→ Dataset content
--*--
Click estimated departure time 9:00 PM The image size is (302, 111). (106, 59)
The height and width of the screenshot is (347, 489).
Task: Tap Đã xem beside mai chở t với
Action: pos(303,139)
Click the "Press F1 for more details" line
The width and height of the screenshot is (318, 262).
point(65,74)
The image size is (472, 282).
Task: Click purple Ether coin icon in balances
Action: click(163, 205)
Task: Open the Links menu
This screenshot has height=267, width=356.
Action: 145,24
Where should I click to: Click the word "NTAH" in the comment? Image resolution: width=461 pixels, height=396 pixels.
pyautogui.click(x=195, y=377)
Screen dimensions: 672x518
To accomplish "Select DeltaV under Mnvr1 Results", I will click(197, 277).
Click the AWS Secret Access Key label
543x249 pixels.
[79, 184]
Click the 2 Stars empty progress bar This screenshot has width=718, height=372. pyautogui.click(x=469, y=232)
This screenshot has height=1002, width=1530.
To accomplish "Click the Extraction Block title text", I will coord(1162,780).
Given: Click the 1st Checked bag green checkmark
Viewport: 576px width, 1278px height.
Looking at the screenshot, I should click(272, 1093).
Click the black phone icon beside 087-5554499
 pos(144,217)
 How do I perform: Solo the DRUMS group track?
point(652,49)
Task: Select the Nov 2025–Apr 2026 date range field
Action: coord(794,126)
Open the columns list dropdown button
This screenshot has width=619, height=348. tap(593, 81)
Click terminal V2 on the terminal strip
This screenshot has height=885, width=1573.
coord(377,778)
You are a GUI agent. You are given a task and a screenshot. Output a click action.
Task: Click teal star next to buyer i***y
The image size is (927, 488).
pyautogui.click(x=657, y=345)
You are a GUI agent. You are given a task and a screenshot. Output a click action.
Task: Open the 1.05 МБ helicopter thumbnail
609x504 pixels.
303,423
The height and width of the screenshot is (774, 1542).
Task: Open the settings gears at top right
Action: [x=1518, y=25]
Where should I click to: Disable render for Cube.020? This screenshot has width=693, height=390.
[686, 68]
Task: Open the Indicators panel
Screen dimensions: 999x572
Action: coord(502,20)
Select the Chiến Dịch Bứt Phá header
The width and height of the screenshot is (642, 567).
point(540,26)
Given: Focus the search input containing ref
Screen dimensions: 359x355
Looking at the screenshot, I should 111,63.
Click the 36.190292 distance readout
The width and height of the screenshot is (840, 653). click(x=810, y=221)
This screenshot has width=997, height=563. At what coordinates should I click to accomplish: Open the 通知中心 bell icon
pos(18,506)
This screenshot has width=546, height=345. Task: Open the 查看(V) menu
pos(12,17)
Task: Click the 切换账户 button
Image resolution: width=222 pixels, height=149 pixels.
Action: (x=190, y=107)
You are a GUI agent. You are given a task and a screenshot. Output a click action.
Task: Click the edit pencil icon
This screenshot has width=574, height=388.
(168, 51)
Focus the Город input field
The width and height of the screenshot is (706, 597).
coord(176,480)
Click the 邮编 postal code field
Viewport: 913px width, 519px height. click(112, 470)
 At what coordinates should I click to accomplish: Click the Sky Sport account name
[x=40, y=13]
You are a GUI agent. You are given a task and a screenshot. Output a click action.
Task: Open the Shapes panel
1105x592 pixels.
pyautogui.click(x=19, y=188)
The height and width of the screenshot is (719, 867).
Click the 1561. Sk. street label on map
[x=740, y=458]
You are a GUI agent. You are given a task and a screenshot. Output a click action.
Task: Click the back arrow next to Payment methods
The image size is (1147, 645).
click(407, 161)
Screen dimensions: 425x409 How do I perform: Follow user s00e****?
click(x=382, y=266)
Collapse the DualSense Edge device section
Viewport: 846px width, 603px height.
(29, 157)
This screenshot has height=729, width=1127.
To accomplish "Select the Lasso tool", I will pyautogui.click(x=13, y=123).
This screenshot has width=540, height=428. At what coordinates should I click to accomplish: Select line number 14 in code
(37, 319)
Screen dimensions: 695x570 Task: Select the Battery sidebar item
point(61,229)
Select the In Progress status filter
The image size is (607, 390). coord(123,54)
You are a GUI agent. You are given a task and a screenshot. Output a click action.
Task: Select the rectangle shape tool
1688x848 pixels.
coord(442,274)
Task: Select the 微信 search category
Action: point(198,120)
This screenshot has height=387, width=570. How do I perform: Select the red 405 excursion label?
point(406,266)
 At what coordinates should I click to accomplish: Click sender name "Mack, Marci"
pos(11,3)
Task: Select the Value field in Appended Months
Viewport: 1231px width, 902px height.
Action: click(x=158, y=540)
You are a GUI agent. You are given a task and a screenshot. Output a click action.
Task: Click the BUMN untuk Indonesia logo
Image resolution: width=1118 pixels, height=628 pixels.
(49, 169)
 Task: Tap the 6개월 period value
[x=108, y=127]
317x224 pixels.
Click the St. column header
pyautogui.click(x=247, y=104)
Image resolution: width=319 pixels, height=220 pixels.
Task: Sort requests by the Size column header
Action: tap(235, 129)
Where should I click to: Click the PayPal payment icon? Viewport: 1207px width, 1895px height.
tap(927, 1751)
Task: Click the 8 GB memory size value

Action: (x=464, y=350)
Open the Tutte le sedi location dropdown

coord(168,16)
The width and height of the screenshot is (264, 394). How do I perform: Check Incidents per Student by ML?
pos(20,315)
--*--
→ Required work
Please set out every line of the data above as a Markdown table with the columns Row and Line, numbering each line and skipping the blank ones.

→ Finished exercise
| Row | Line |
|---|---|
| 1 | Click estimated departure time 9:00 PM The image size is (302, 111). (106, 59) |
| 2 | The height and width of the screenshot is (347, 489). |
| 3 | Task: Tap Đã xem beside mai chở t với |
| 4 | Action: pos(303,139) |
| 5 | Click the "Press F1 for more details" line |
| 6 | The width and height of the screenshot is (318, 262). |
| 7 | point(65,74) |
| 8 | The image size is (472, 282). |
| 9 | Task: Click purple Ether coin icon in balances |
| 10 | Action: click(163, 205) |
| 11 | Task: Open the Links menu |
| 12 | This screenshot has height=267, width=356. |
| 13 | Action: 145,24 |
| 14 | Where should I click to: Click the word "NTAH" in the comment? Image resolution: width=461 pixels, height=396 pixels. |
| 15 | pyautogui.click(x=195, y=377) |
| 16 | Screen dimensions: 672x518 |
| 17 | To accomplish "Select DeltaV under Mnvr1 Results", I will click(197, 277). |
| 18 | Click the AWS Secret Access Key label |
| 19 | 543x249 pixels. |
| 20 | [79, 184] |
| 21 | Click the 2 Stars empty progress bar This screenshot has width=718, height=372. pyautogui.click(x=469, y=232) |
| 22 | This screenshot has height=1002, width=1530. |
| 23 | To accomplish "Click the Extraction Block title text", I will coord(1162,780). |
| 24 | Given: Click the 1st Checked bag green checkmark |
| 25 | Viewport: 576px width, 1278px height. |
| 26 | Looking at the screenshot, I should click(272, 1093). |
| 27 | Click the black phone icon beside 087-5554499 |
| 28 |  pos(144,217) |
| 29 |  How do I perform: Solo the DRUMS group track? |
| 30 | point(652,49) |
| 31 | Task: Select the Nov 2025–Apr 2026 date range field |
| 32 | Action: coord(794,126) |
| 33 | Open the columns list dropdown button |
| 34 | This screenshot has width=619, height=348. tap(593, 81) |
| 35 | Click terminal V2 on the terminal strip |
| 36 | This screenshot has height=885, width=1573. |
| 37 | coord(377,778) |
| 38 | You are a GUI agent. You are given a task and a screenshot. Output a click action. |
| 39 | Task: Click teal star next to buyer i***y |
| 40 | The image size is (927, 488). |
| 41 | pyautogui.click(x=657, y=345) |
| 42 | You are a GUI agent. You are given a task and a screenshot. Output a click action. |
| 43 | Task: Open the 1.05 МБ helicopter thumbnail |
| 44 | 609x504 pixels. |
| 45 | 303,423 |
| 46 | The height and width of the screenshot is (774, 1542). |
| 47 | Task: Open the settings gears at top right |
| 48 | Action: [x=1518, y=25] |
| 49 | Where should I click to: Disable render for Cube.020? This screenshot has width=693, height=390. |
| 50 | [686, 68] |
| 51 | Task: Open the Indicators panel |
| 52 | Screen dimensions: 999x572 |
| 53 | Action: coord(502,20) |
| 54 | Select the Chiến Dịch Bứt Phá header |
| 55 | The width and height of the screenshot is (642, 567). |
| 56 | point(540,26) |
| 57 | Given: Focus the search input containing ref |
| 58 | Screen dimensions: 359x355 |
| 59 | Looking at the screenshot, I should 111,63. |
| 60 | Click the 36.190292 distance readout |
| 61 | The width and height of the screenshot is (840, 653). click(x=810, y=221) |
| 62 | This screenshot has width=997, height=563. At what coordinates should I click to accomplish: Open the 通知中心 bell icon |
| 63 | pos(18,506) |
| 64 | This screenshot has width=546, height=345. Task: Open the 查看(V) menu |
| 65 | pos(12,17) |
| 66 | Task: Click the 切换账户 button |
| 67 | Image resolution: width=222 pixels, height=149 pixels. |
| 68 | Action: (x=190, y=107) |
| 69 | You are a GUI agent. You are given a task and a screenshot. Output a click action. |
| 70 | Task: Click the edit pencil icon |
| 71 | This screenshot has width=574, height=388. |
| 72 | (168, 51) |
| 73 | Focus the Город input field |
| 74 | The width and height of the screenshot is (706, 597). |
| 75 | coord(176,480) |
| 76 | Click the 邮编 postal code field |
| 77 | Viewport: 913px width, 519px height. click(112, 470) |
| 78 |  At what coordinates should I click to accomplish: Click the Sky Sport account name |
| 79 | [x=40, y=13] |
| 80 | You are a GUI agent. You are given a task and a screenshot. Output a click action. |
| 81 | Task: Open the Shapes panel |
| 82 | 1105x592 pixels. |
| 83 | pyautogui.click(x=19, y=188) |
| 84 | The height and width of the screenshot is (719, 867). |
| 85 | Click the 1561. Sk. street label on map |
| 86 | [x=740, y=458] |
| 87 | You are a GUI agent. You are given a task and a screenshot. Output a click action. |
| 88 | Task: Click the back arrow next to Payment methods |
| 89 | The image size is (1147, 645). |
| 90 | click(407, 161) |
| 91 | Screen dimensions: 425x409 How do I perform: Follow user s00e****? |
| 92 | click(x=382, y=266) |
| 93 | Collapse the DualSense Edge device section |
| 94 | Viewport: 846px width, 603px height. |
| 95 | (29, 157) |
| 96 | This screenshot has height=729, width=1127. |
| 97 | To accomplish "Select the Lasso tool", I will pyautogui.click(x=13, y=123). |
| 98 | This screenshot has width=540, height=428. At what coordinates should I click to accomplish: Select line number 14 in code |
| 99 | (37, 319) |
| 100 | Screen dimensions: 695x570 Task: Select the Battery sidebar item |
| 101 | point(61,229) |
| 102 | Select the In Progress status filter |
| 103 | The image size is (607, 390). coord(123,54) |
| 104 | You are a GUI agent. You are given a task and a screenshot. Output a click action. |
| 105 | Task: Select the rectangle shape tool |
| 106 | 1688x848 pixels. |
| 107 | coord(442,274) |
| 108 | Task: Select the 微信 search category |
| 109 | Action: point(198,120) |
| 110 | This screenshot has height=387, width=570. How do I perform: Select the red 405 excursion label? |
| 111 | point(406,266) |
| 112 |  At what coordinates should I click to accomplish: Click sender name "Mack, Marci" |
| 113 | pos(11,3) |
| 114 | Task: Select the Value field in Appended Months |
| 115 | Viewport: 1231px width, 902px height. |
| 116 | Action: click(x=158, y=540) |
| 117 | You are a GUI agent. You are given a task and a screenshot. Output a click action. |
| 118 | Task: Click the BUMN untuk Indonesia logo |
| 119 | Image resolution: width=1118 pixels, height=628 pixels. |
| 120 | (49, 169) |
| 121 |  Task: Tap the 6개월 period value |
| 122 | [x=108, y=127] |
| 123 | 317x224 pixels. |
| 124 | Click the St. column header |
| 125 | pyautogui.click(x=247, y=104) |
| 126 | Image resolution: width=319 pixels, height=220 pixels. |
| 127 | Task: Sort requests by the Size column header |
| 128 | Action: tap(235, 129) |
| 129 | Where should I click to: Click the PayPal payment icon? Viewport: 1207px width, 1895px height. |
| 130 | tap(927, 1751) |
| 131 | Task: Click the 8 GB memory size value |
| 132 | Action: (x=464, y=350) |
| 133 | Open the Tutte le sedi location dropdown |
| 134 | coord(168,16) |
| 135 | The width and height of the screenshot is (264, 394). How do I perform: Check Incidents per Student by ML? |
| 136 | pos(20,315) |